In 2010, several Australian state cricket associations were being seduced by the idea of riches that could be had through an IPL-like franchise-based league down under: get A$30 to $50 million by partly selling your teams to private investors. They lobbied Cricket Australia to consider the proposals but met with resistance from chief executive James Sutherland, head of commercial Mike McKenna, and head of strategy Andrew Jones.

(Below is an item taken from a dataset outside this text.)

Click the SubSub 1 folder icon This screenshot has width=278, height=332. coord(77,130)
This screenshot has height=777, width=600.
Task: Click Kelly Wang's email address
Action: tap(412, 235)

Here's the story through six quotes:

"How could we ignore that sort of money? It's not as if there's a bottomless pit at Cricket Australia. They're hardly flush with funds. At state level we have to think about our own grass roots because we're in serious competition with all the other sports."
Unnamed NSW official supporting the IPL model

"The model the investors had in mind was the IPL model, and it always annoyed me how this is portrayed. The IPL/BCCI hadn't made anywhere near as much money as it appeared. They'd simply capitalised the future value of half the TV rights and folded in other revenue-sharing or sponsorship. The life of those payments were spread over 10 years - the clubs were paying their license fees as they got their TV-rights revenue, so they were really being financed by the BCCI/TV rights holders. It was taking from one hand to another."
Andrew Jones

"There were people who… thought [the BBL] was a flash in the pan and it wouldn't turn a profit. It was not unreasonable in their minds if someone was going to offer them A$30 million over a period of time, just take it. It's not real cricket, it'll fail, and we'll get some money and be happier for it. We didn't think it was worth giving away, even on reasonable terms, half of your team's profits in perpetuity, in exchange for a reasonably small sum of money - A$30 million with a A$7 million upfront payment and a few years of A$5 million and that was it."
Mike McKenna

"Don [Argus]… saw the potential for conflict of allowing private investors in. He even drew the analogy of owning a mine and allowing someone else to come in and share the royalties and doing that in perpetuity. He had a genuine view that T20 was an opportunity that you didn't want to share with anyone else."
James Sutherland on Don Argus, hired in 2011 to run CA's team performance review

"I suspect private owners would have had a very different view of CA leaving out players, resting them from BBL matches for international duty. They might have been much more demanding from a selection point of view. Who knows what other impacts we could have had if we'd ended up with management teams from the subcontinent running BBL sides?"
Mike McKenna

"From BBL01 to BBL05, expenditure to grow the league was A$187m. In the same period, the BBL has generated income of A$154m, ­resulting in a net investment of $33m."